How many lines of these entries hold the string "Select"? Reply with the number alone.

> _Study material_:
•••••

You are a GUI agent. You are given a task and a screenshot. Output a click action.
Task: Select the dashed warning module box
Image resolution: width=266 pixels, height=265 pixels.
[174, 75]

•••••

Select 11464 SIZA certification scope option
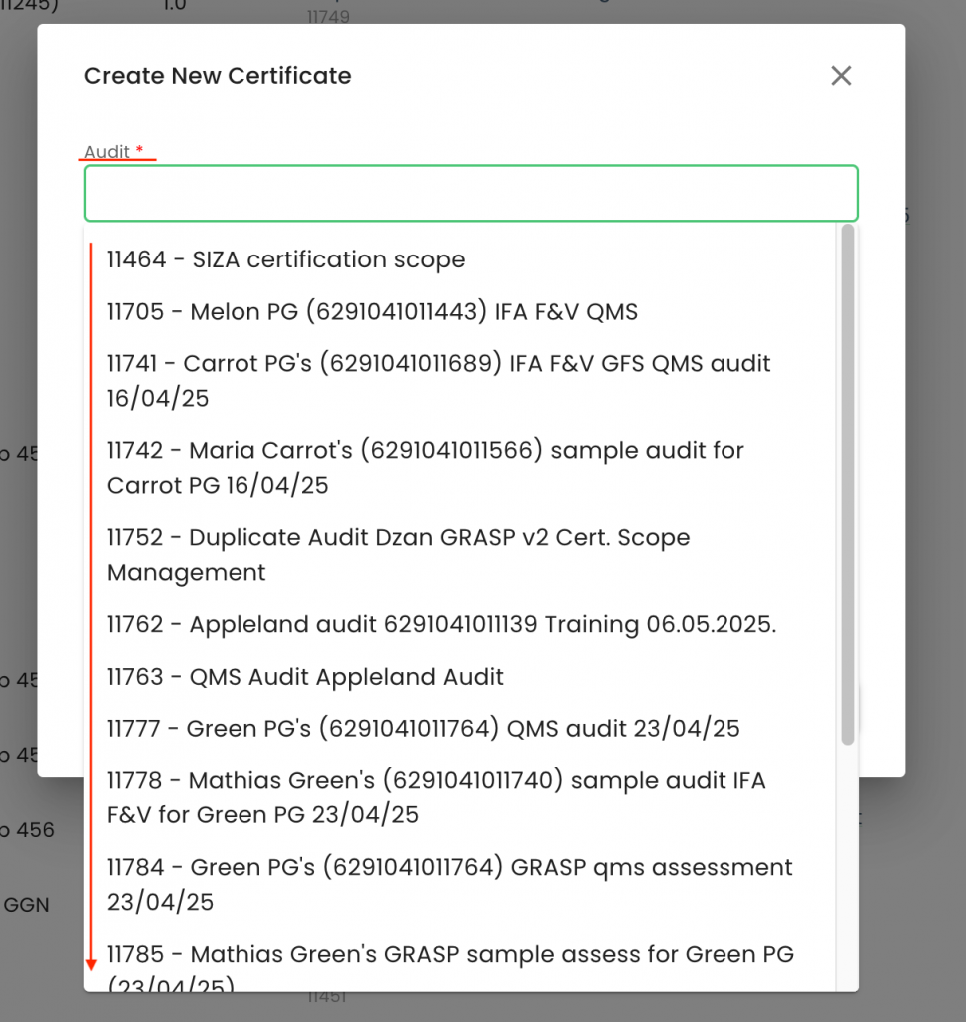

•••••

> _Completed exercise_: 2